====== DATASET ENTRIES

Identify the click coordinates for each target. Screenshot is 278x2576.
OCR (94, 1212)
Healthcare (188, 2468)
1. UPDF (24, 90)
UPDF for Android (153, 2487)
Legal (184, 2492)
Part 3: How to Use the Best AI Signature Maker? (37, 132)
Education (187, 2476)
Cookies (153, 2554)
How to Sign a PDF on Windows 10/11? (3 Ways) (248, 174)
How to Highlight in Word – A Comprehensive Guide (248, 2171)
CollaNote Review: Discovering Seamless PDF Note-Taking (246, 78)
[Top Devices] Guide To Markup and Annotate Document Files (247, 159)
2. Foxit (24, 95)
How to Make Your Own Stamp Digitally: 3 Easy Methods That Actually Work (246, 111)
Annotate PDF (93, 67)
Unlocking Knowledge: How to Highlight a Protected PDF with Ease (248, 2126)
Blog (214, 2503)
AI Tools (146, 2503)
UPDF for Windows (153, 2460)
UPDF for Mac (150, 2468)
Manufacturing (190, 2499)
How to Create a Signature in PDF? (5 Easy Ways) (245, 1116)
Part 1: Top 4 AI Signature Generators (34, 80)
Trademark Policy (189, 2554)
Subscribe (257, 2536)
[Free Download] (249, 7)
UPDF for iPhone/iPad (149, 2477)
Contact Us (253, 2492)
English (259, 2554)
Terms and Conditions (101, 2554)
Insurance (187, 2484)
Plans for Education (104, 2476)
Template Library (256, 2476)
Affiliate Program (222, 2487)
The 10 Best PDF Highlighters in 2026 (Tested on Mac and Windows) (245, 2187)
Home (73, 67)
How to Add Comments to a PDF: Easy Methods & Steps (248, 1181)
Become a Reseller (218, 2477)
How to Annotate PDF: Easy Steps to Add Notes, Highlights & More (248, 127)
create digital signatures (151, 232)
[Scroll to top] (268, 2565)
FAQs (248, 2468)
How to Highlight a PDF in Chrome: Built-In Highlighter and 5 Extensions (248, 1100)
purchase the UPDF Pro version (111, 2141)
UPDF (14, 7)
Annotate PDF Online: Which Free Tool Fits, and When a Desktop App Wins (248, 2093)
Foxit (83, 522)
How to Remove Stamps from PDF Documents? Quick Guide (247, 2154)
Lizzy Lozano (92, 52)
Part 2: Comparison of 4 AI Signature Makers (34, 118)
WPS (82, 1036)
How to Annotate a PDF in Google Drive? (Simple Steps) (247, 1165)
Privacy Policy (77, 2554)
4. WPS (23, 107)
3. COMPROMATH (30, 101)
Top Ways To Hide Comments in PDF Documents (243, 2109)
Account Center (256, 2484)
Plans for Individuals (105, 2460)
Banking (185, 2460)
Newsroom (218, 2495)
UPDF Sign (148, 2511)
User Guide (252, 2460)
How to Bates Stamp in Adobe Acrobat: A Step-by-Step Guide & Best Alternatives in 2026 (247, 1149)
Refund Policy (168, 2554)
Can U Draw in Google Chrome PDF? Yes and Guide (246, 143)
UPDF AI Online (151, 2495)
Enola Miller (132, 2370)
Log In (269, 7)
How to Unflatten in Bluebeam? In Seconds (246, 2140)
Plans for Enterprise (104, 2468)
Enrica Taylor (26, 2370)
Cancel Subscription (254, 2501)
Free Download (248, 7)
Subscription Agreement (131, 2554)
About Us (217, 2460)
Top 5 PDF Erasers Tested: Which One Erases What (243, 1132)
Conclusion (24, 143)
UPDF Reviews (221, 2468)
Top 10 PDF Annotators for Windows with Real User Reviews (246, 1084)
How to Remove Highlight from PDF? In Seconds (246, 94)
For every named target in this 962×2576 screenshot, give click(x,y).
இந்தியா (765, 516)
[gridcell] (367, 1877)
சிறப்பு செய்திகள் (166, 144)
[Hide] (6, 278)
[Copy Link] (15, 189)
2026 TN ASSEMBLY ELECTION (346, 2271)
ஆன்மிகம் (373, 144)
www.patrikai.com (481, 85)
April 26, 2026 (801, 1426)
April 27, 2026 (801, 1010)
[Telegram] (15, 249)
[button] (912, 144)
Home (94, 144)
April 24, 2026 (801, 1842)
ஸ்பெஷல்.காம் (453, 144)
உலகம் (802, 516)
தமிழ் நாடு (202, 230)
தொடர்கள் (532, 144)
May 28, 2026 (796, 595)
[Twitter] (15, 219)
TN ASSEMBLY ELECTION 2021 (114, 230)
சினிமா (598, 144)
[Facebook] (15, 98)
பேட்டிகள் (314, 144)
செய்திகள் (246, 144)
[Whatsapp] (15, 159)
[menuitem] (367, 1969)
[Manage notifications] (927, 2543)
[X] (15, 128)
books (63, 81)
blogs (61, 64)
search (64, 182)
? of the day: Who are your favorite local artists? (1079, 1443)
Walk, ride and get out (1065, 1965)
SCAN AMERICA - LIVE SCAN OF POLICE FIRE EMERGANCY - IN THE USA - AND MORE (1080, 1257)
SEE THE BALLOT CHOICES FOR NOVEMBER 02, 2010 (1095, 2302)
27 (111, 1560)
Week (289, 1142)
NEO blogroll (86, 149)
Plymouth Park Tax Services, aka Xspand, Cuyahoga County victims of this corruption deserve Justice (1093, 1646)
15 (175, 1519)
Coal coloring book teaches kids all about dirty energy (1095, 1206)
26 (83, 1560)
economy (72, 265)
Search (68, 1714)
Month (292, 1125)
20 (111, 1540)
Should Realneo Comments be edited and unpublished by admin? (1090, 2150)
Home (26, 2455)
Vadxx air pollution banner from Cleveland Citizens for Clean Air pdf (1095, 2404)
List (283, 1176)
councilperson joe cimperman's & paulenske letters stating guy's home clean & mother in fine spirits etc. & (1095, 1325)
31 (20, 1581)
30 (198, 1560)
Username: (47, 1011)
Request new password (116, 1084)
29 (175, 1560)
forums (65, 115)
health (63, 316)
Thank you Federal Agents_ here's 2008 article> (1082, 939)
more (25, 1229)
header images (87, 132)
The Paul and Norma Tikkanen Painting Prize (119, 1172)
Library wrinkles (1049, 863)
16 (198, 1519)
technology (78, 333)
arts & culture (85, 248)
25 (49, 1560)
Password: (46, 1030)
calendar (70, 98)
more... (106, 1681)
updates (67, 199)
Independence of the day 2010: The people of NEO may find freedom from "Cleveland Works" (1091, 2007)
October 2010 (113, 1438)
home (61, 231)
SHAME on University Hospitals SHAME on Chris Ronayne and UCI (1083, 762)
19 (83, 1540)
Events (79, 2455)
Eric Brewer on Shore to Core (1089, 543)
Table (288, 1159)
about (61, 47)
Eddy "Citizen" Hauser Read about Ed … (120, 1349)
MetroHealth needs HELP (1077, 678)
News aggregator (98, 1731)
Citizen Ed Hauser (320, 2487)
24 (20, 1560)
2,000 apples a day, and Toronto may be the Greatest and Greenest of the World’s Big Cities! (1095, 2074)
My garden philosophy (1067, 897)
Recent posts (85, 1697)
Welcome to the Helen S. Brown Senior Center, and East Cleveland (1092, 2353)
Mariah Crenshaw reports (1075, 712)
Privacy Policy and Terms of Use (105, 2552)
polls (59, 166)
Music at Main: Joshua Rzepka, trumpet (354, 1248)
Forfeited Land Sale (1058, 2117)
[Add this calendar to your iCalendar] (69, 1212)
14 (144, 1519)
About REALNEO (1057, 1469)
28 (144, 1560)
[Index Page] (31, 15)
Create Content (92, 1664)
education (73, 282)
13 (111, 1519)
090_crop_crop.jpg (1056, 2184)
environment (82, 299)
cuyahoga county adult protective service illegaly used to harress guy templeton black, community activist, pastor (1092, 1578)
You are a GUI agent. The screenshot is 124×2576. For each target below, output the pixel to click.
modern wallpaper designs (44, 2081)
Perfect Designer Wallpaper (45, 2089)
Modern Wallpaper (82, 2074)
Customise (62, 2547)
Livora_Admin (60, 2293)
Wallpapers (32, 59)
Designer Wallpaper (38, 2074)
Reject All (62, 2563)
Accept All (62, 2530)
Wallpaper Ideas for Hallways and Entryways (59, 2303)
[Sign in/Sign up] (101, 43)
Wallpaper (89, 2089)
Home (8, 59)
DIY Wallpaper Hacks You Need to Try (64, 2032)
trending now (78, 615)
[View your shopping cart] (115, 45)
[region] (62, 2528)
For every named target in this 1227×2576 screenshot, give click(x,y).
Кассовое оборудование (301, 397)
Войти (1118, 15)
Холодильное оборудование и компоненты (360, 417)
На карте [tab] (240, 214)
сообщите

============

WRITTEN EXERCISE. Copy verbatim every line of the listing above, from the line containing "May 28, 2026 (796, 595)" down to the line containing "Events (79, 2455)", with both of those lines included.

SOLUTION BELOW.
May 28, 2026 (796, 595)
[Twitter] (15, 219)
TN ASSEMBLY ELECTION 2021 (114, 230)
சினிமா (598, 144)
[Facebook] (15, 98)
பேட்டிகள் (314, 144)
செய்திகள் (246, 144)
[Whatsapp] (15, 159)
[menuitem] (367, 1969)
[Manage notifications] (927, 2543)
[X] (15, 128)
books (63, 81)
blogs (61, 64)
search (64, 182)
? of the day: Who are your favorite local artists? (1079, 1443)
Walk, ride and get out (1065, 1965)
SCAN AMERICA - LIVE SCAN OF POLICE FIRE EMERGANCY - IN THE USA - AND MORE (1080, 1257)
SEE THE BALLOT CHOICES FOR NOVEMBER 02, 2010 (1095, 2302)
27 (111, 1560)
Week (289, 1142)
NEO blogroll (86, 149)
Plymouth Park Tax Services, aka Xspand, Cuyahoga County victims of this corruption deserve Justice (1093, 1646)
15 (175, 1519)
Coal coloring book teaches kids all about dirty energy (1095, 1206)
26 (83, 1560)
economy (72, 265)
Search (68, 1714)
Month (292, 1125)
20 (111, 1540)
Should Realneo Comments be edited and unpublished by admin? (1090, 2150)
Home (26, 2455)
Vadxx air pollution banner from Cleveland Citizens for Clean Air pdf (1095, 2404)
List (283, 1176)
councilperson joe cimperman's & paulenske letters stating guy's home clean & mother in fine spirits etc. & (1095, 1325)
31 (20, 1581)
30 (198, 1560)
Username: (47, 1011)
Request new password (116, 1084)
29 (175, 1560)
forums (65, 115)
health (63, 316)
Thank you Federal Agents_ here's 2008 article> (1082, 939)
more (25, 1229)
header images (87, 132)
The Paul and Norma Tikkanen Painting Prize (119, 1172)
Library wrinkles (1049, 863)
16 (198, 1519)
technology (78, 333)
arts & culture (85, 248)
25 (49, 1560)
Password: (46, 1030)
calendar (70, 98)
more... (106, 1681)
updates (67, 199)
Independence of the day 2010: The people of NEO may find freedom from "Cleveland Works" (1091, 2007)
October 2010 (113, 1438)
home (61, 231)
SHAME on University Hospitals SHAME on Chris Ronayne and UCI (1083, 762)
19 (83, 1540)
Events (79, 2455)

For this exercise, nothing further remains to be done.